Three snowy plovers in Morro Bay. Interestingly, the female leaves her mate and brood about the same time chicks hatch and then initiates a mating with another male.  The Cornell Ornithology guide is just a wealth of knowledge. "Morro's plovers", watercolor 8"x8".

Sunday, January 30, 2011

Green heron

Green heron, according to Cornell Lab, is one of the few tool-using birds.  They've been observed dropping bait (insect, earthworm, twigs, etc.) on the surface of the water then grabbing small fish that are attracted.  That is pretty cool.  This is a painting of an adult eyeing a fish, perhaps after dropping its lure.  "A balancing act", watercolor 16"x12" (Original SOLD at Lodi's Sandhill Crane Festival).

Saturday, January 22, 2011

A painting of a black phoebe, a fairly common flycatcher in the Central Valley.  Painting this bird was a little tricky since it is mostly a play on greyscale.  "Black sillhouette", gouache 10"x14".

Thursday, January 20, 2011

more backyard birds

My first bird painting of 2011, one bird from a big flock of American goldfinch that hangs out in our backyard.  "Golden winter", gouache 14"x10" (SOLD).

Sunday, December 19, 2010

Proposal to hunt sandhill cranes


One of the first large birds I ever painted was a sandhill crane. They are majestic, easy to draw (just great models!), and their calls remind people of our connection to nature. When I read that Tennessee is considering hunting these birds as part of their wildlife management, I was really disturbed. I wrote the state's wildlife resource commission and I hope others will too:

e-mail: twra.comment@tn.gov
or
Michael Chase, Tennessee Wildlife Resources C0mmission Chairperson/PO Box 50370/Knoxville, TN 37950 email: mike.chase@tn.gov

http://www.tn.gov/twra/sandhillproposal.html
http://10000birds.com/sandhill-cranes-game-birds.htm

Alcids


Xantus's murrelets, gouache 12"x7". These were seabirds I saw in Alaska this past summer.

Saturday, December 18, 2010

Spotted owl

I've always thought these owls were only found in old growth forest of northern California and the Pacific Northwest.  However, there are actually 3 subspecies of spotted owl, the smallest one found in Mexico.  The spotted owl was recorded by a Hungarian immigrant named John Xántus Janos, the same guy the Xantus's murrelet and Xantus's hummingbird were named after.  This painting was actually inspired by the rehabilitated owls I am lucky enough to observe through several rehab organizations and individuals. This painting is titled "Forest eyes, spotted owl Strix occidentalis", gouache 8"x11".
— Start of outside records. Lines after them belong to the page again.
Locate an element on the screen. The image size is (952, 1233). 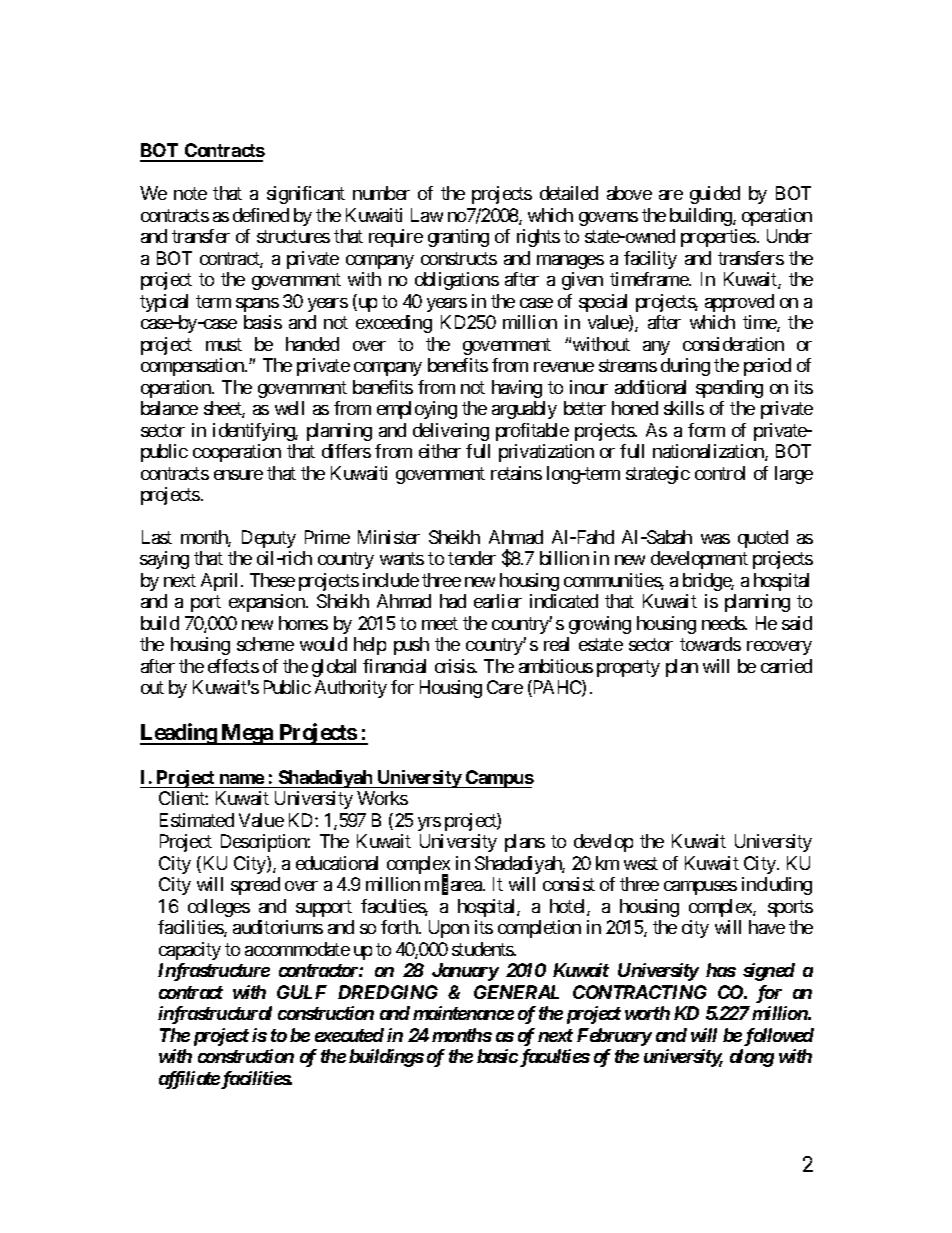
Works is located at coordinates (382, 798).
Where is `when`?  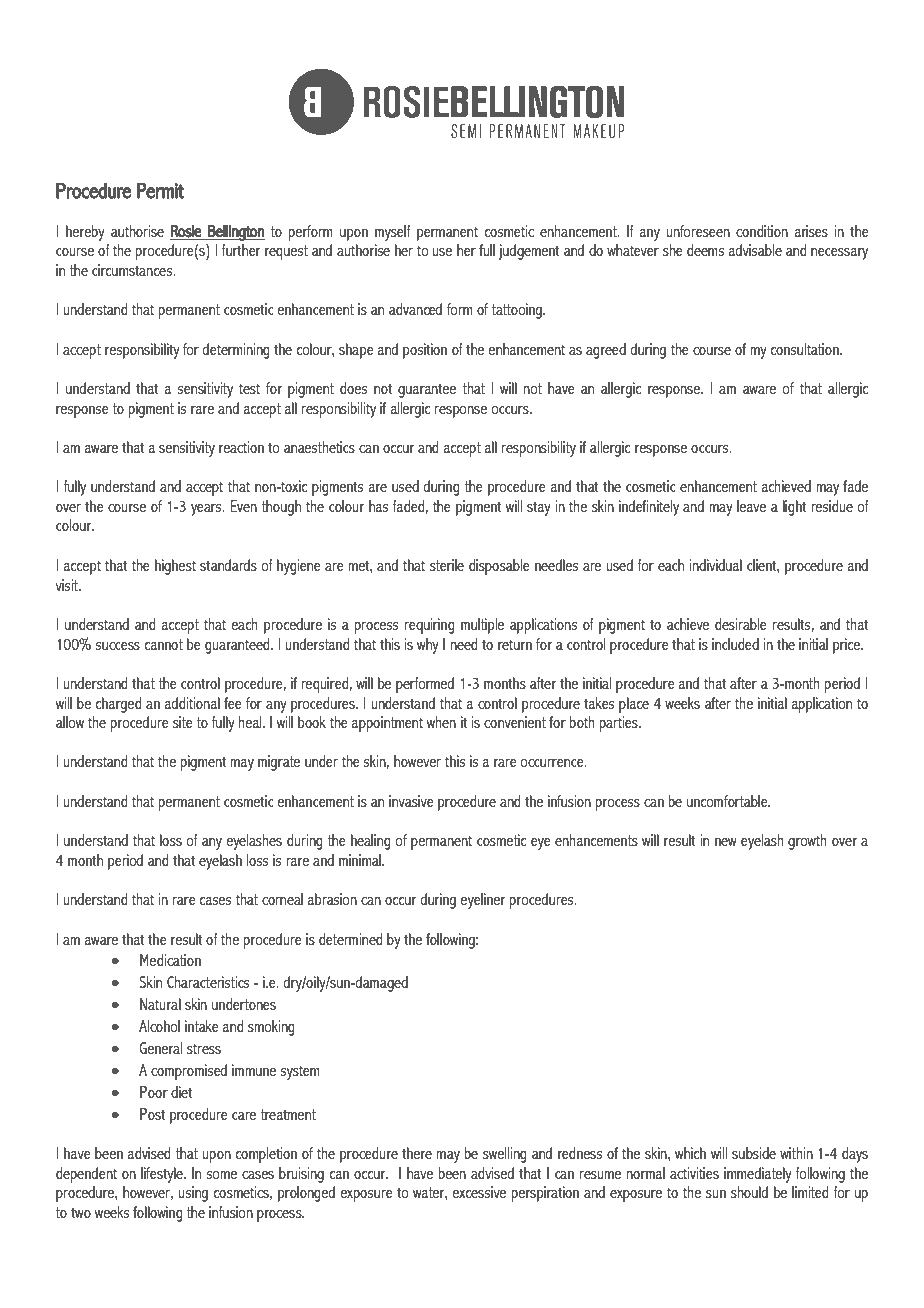 when is located at coordinates (441, 722).
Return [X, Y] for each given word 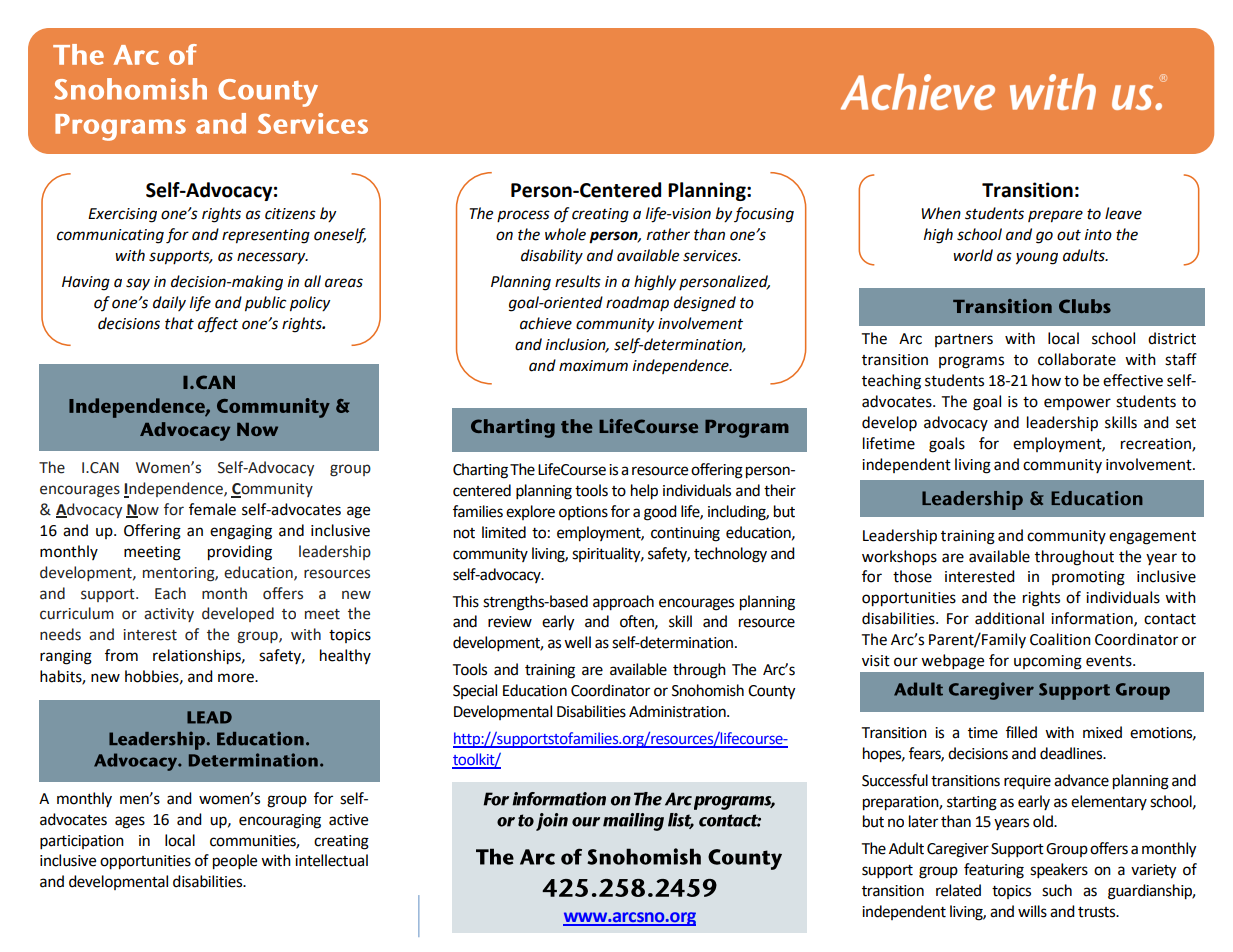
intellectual [331, 860]
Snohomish [708, 690]
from [121, 655]
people [235, 862]
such [1057, 890]
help [644, 492]
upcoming [1048, 662]
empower [1077, 404]
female [212, 509]
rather [668, 234]
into [1098, 235]
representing [266, 236]
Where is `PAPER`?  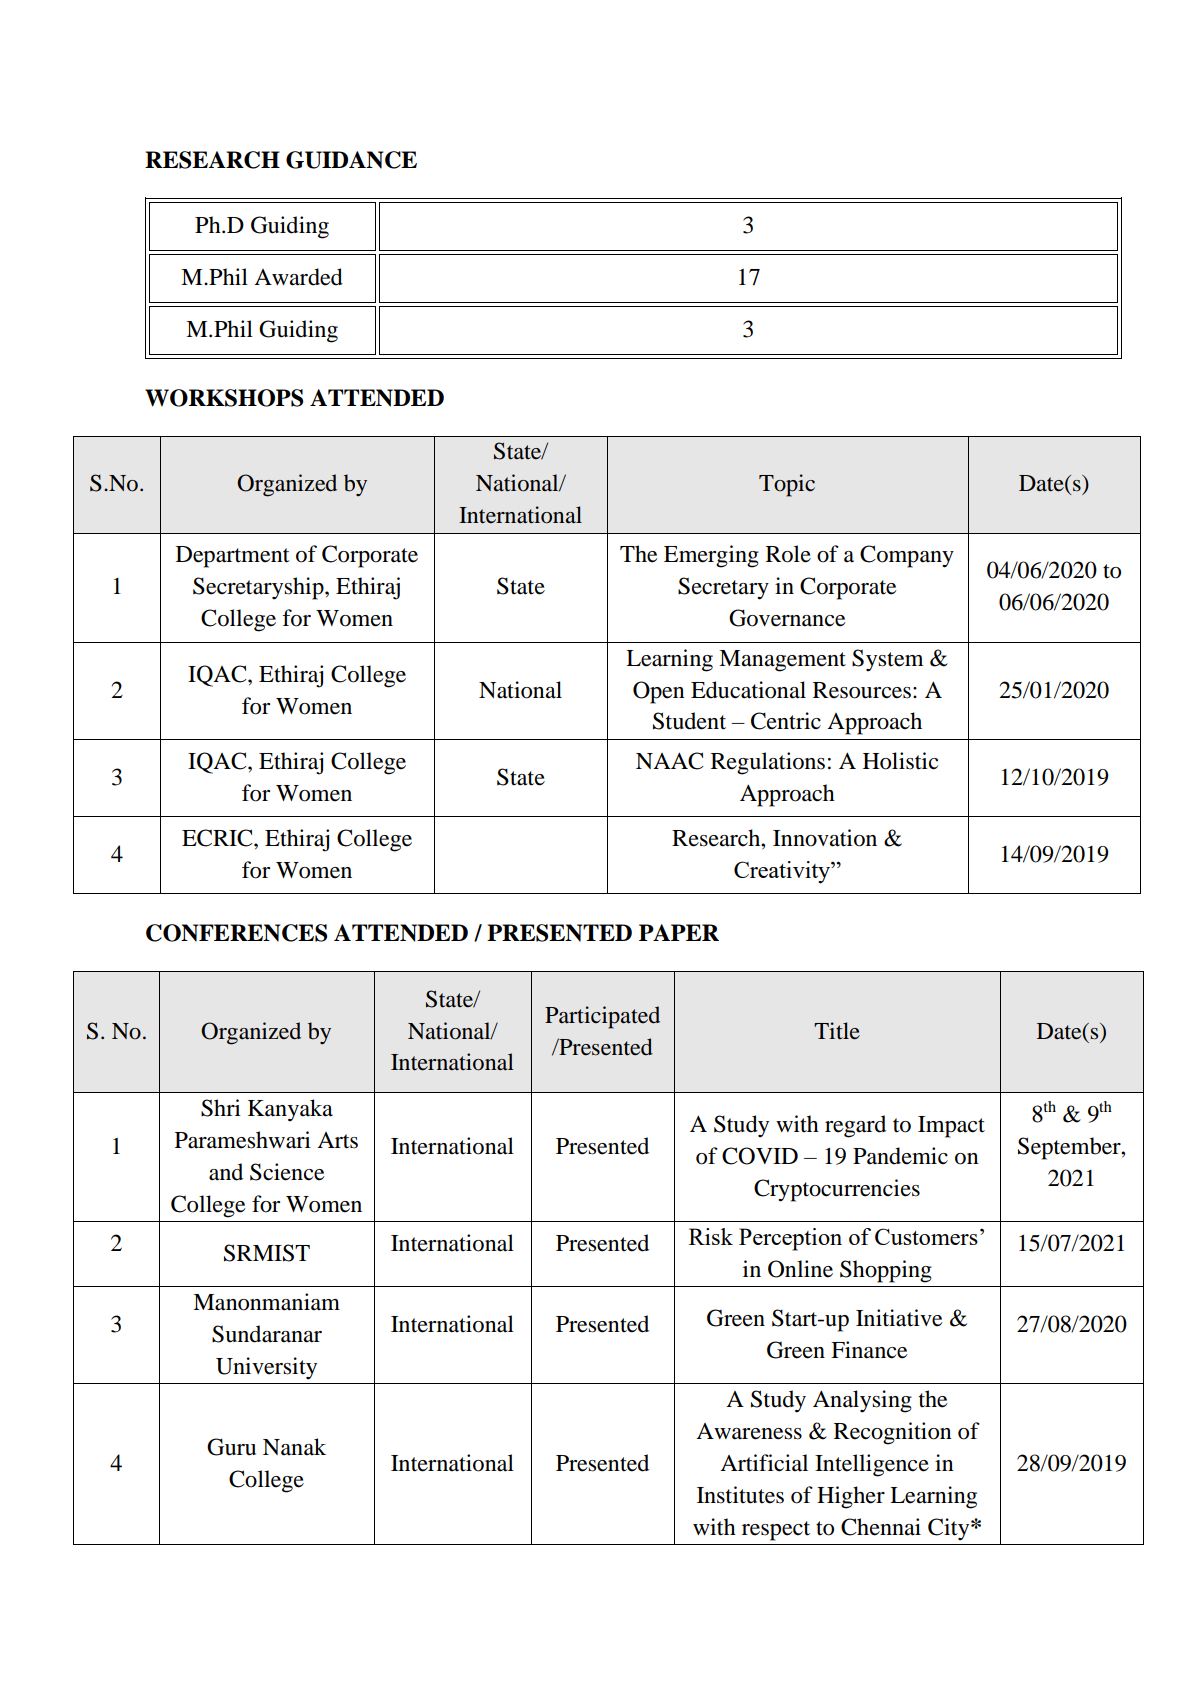
PAPER is located at coordinates (679, 932).
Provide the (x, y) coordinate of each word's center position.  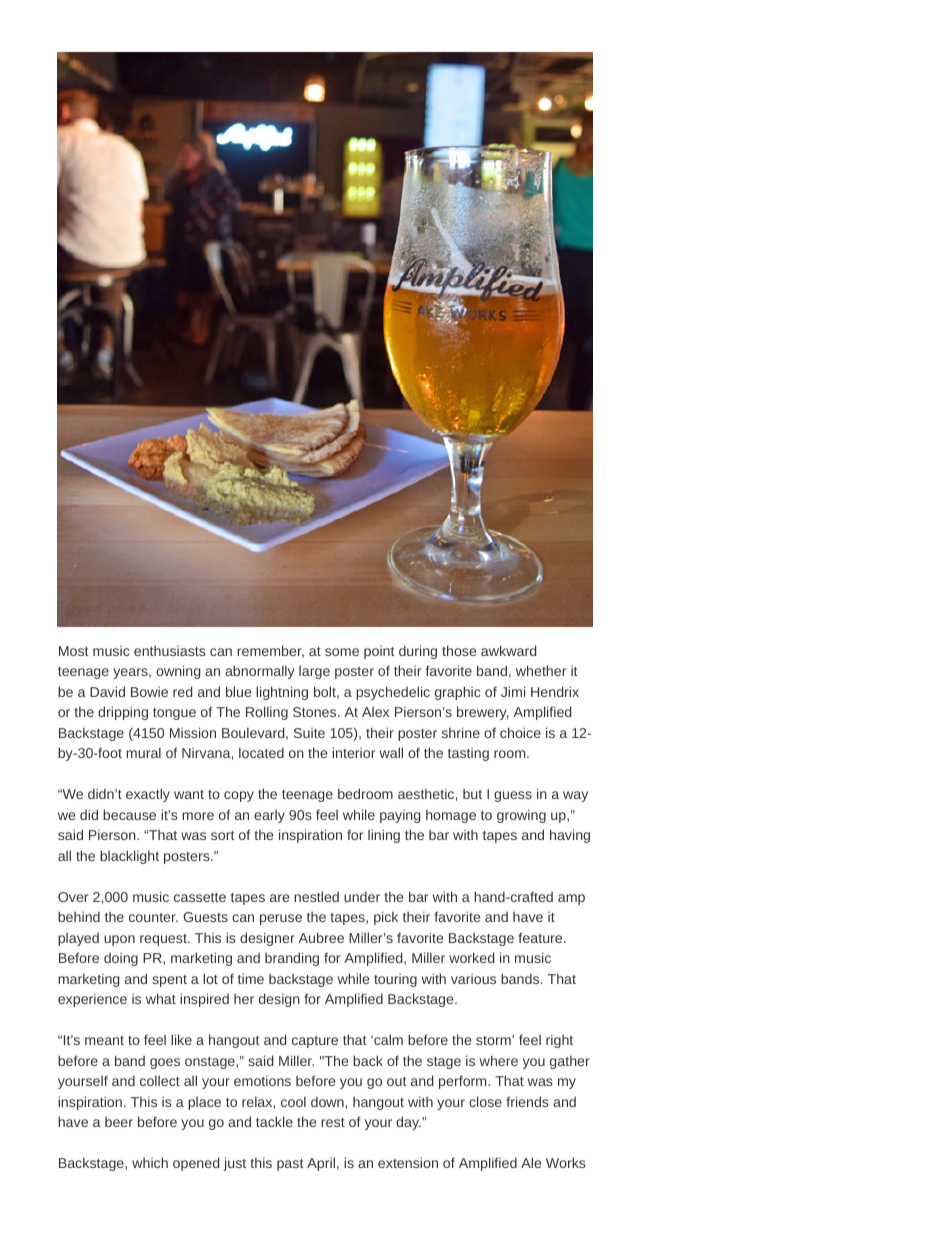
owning (178, 672)
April (321, 1164)
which (150, 1162)
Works (566, 1162)
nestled (316, 896)
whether (541, 670)
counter (153, 917)
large (314, 672)
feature (541, 937)
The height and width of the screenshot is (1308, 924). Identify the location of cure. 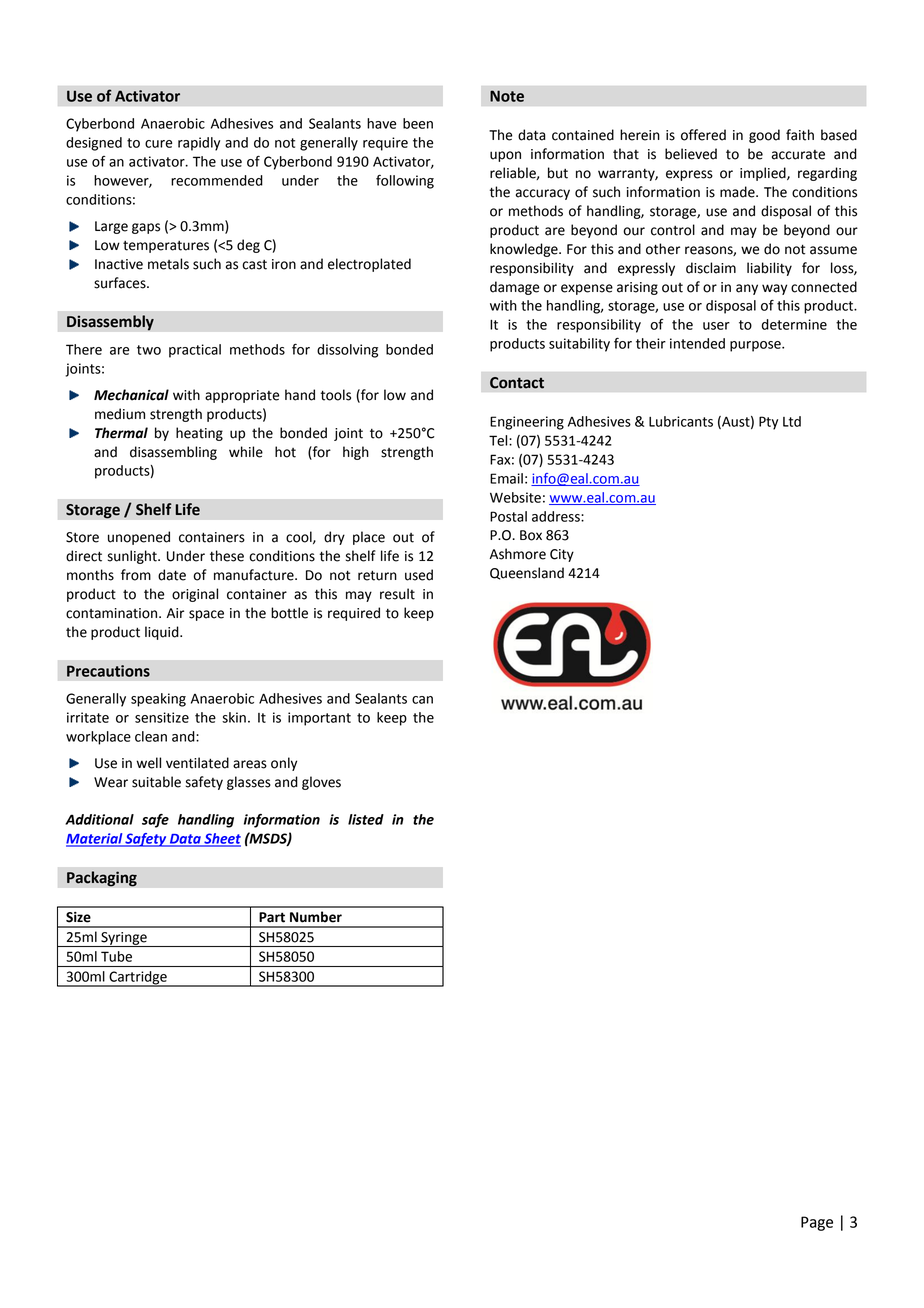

Saturday, December 11, 2010


While looking for fish eggs one day in the southern part of the San Joaquin delta, a dark colored Swainson's hawk was calling repeatedly to another Swainson's hawk. I was surprised to see two dark-morphs in the same tree. I guess I shouldn't be too surprised since the Central Valley is hawk heaven year round. This is a painting of one them. "The Dark Morph".

Saturday, November 27, 2010

Cedar waxwing

On a cool fall morning, cedar waxwings can be heard whistling and weighing down our front yard trees. They also leave quite a mess on our vehicles. This painting is titled "Noble waxwing", gouache 9"x12". SOLD (Morro Bay).

Saturday, November 13, 2010

cold November


In the late evenings when we let the dogs out one last time, I can hear sandhill cranes calling from afar. When I am really lucky, on a full moon especially, we can see their silhouettes overhead. Their calls make chilly Novembers bearable. This watercolor painting is of three sandhill cranes calling at the Isenberg Preserve. "Trio", 9"x12", Original SOLD (Klamath Falls Winter Bird Festival).

Sunday, October 24, 2010


"Elegance", watercolor and ink 10"x14", Original SOLD.
www.cranefestival.com

Friday, October 22, 2010

Leaf-nosed bat


"California leaf-nosed bat", pen and ink 6"x8".

Wednesday, September 29, 2010


"Bored", watercolor 9"x9".

Monday, September 27, 2010


"Strutting", watercolor 10"x8".

Sunday, September 26, 2010


"Early mourning", watercolor 10"x7".